Identify each line below that contains the word "width", and copy it out.

Working data Start Marker

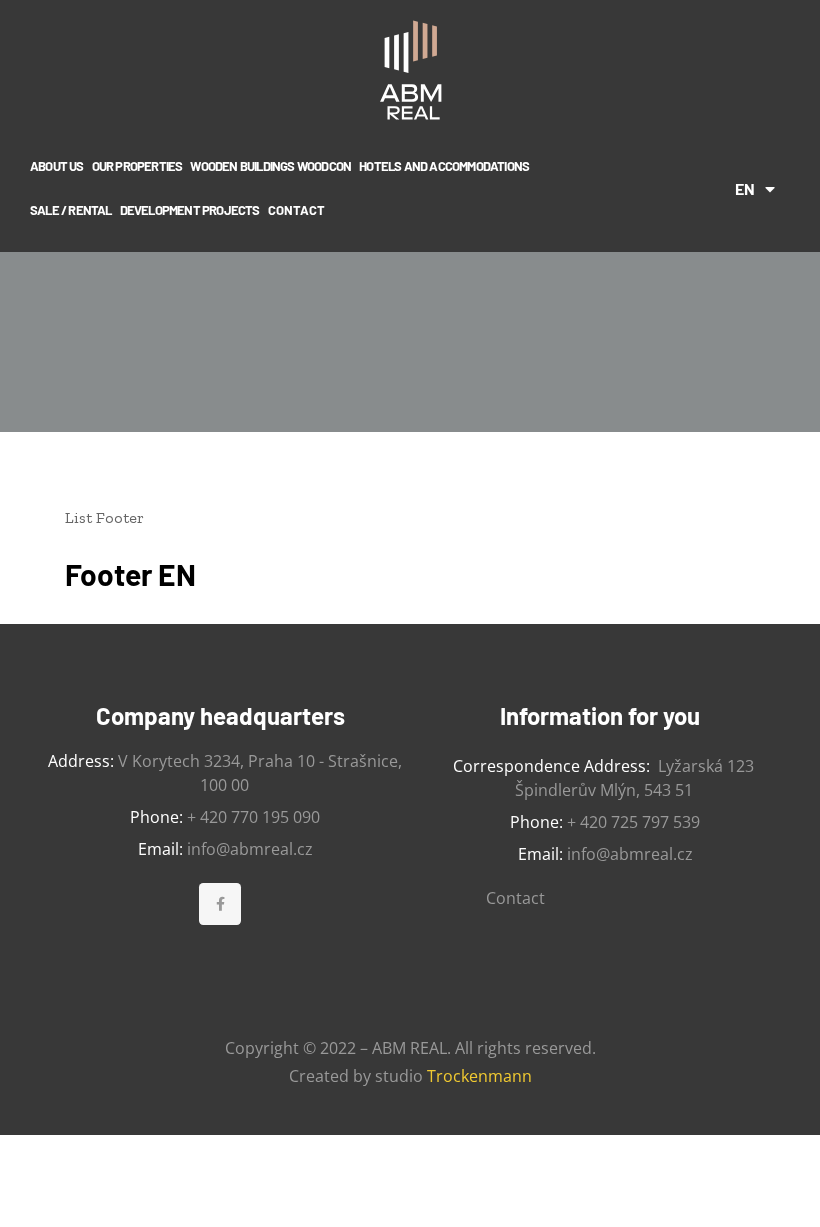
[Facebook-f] (220, 904)
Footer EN (130, 574)
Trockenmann (479, 1076)
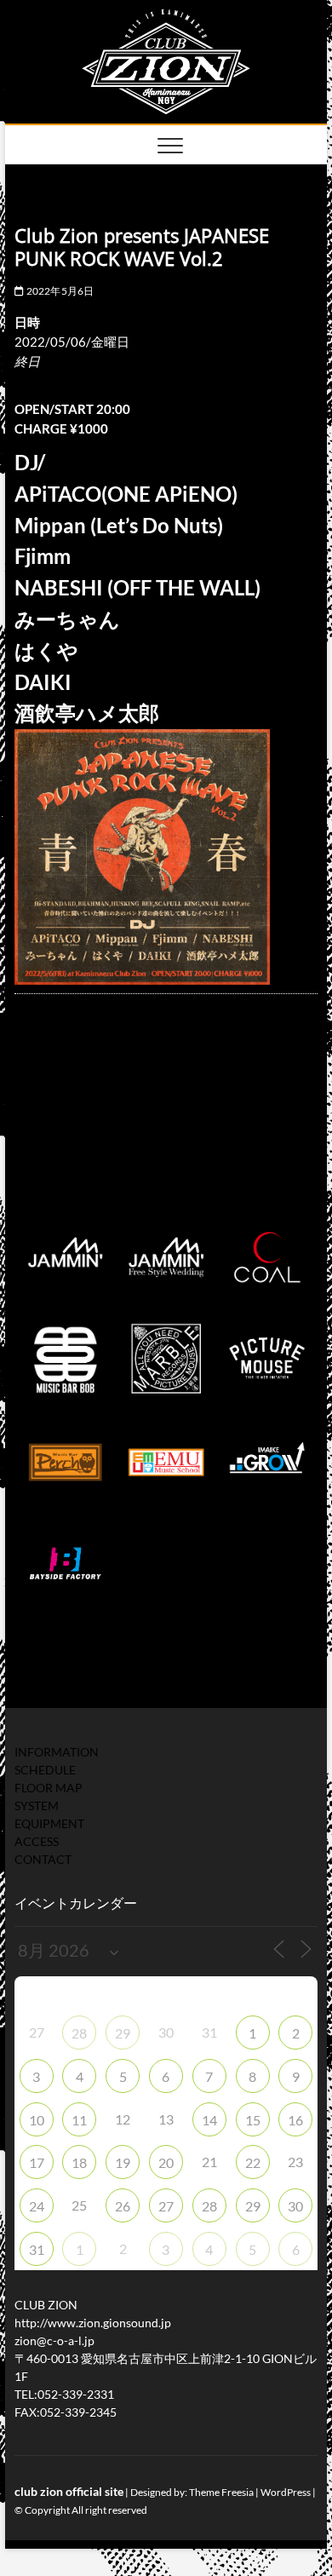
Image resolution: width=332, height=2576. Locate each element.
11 (79, 2120)
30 (295, 2206)
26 (122, 2206)
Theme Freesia (221, 2492)
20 (166, 2162)
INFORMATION (56, 1752)
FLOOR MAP (48, 1787)
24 (36, 2206)
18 (79, 2162)
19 (122, 2162)
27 (166, 2206)
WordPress (285, 2492)
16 (295, 2120)
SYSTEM (36, 1805)
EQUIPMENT (49, 1823)
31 (36, 2249)
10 (36, 2120)
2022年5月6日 (59, 291)
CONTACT (43, 1859)
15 (252, 2120)
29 (122, 2033)
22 (252, 2162)
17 (36, 2162)
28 (79, 2033)
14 (209, 2120)
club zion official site (68, 2491)
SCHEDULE (45, 1769)
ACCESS (36, 1841)
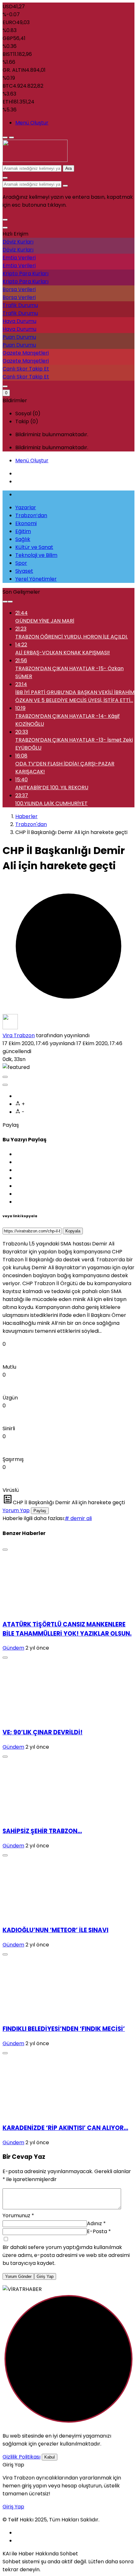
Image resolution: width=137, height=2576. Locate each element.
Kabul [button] (49, 2457)
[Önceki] (5, 602)
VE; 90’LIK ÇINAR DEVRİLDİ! (43, 1732)
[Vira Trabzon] (35, 160)
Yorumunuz (18, 2215)
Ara (68, 168)
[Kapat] (5, 228)
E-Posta (99, 2231)
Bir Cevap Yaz (24, 2156)
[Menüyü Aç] (11, 137)
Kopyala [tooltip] (72, 1231)
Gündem (13, 1648)
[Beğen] (5, 1077)
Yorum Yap (16, 1510)
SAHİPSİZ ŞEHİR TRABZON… (42, 1831)
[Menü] (5, 137)
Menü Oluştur (31, 122)
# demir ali (78, 1518)
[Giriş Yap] (5, 386)
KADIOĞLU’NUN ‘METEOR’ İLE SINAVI (55, 1930)
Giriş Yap (45, 2276)
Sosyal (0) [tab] (27, 413)
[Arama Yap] (5, 178)
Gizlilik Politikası (21, 2456)
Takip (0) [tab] (26, 421)
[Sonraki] (10, 602)
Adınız (96, 2223)
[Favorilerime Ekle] (5, 1085)
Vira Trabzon (19, 1035)
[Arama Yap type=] (65, 186)
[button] (5, 220)
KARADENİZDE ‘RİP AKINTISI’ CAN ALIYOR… (65, 2128)
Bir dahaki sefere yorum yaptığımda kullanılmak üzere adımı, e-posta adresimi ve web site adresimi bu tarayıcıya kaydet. (66, 2255)
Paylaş (39, 1510)
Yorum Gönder (18, 2276)
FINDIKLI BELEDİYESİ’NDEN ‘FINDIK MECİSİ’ (64, 2029)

Working data End Marker

→ Completed exercise
Image resolution: width=332, height=2576. Locate each element.
Image resolution: width=137, height=2576. Locate each element.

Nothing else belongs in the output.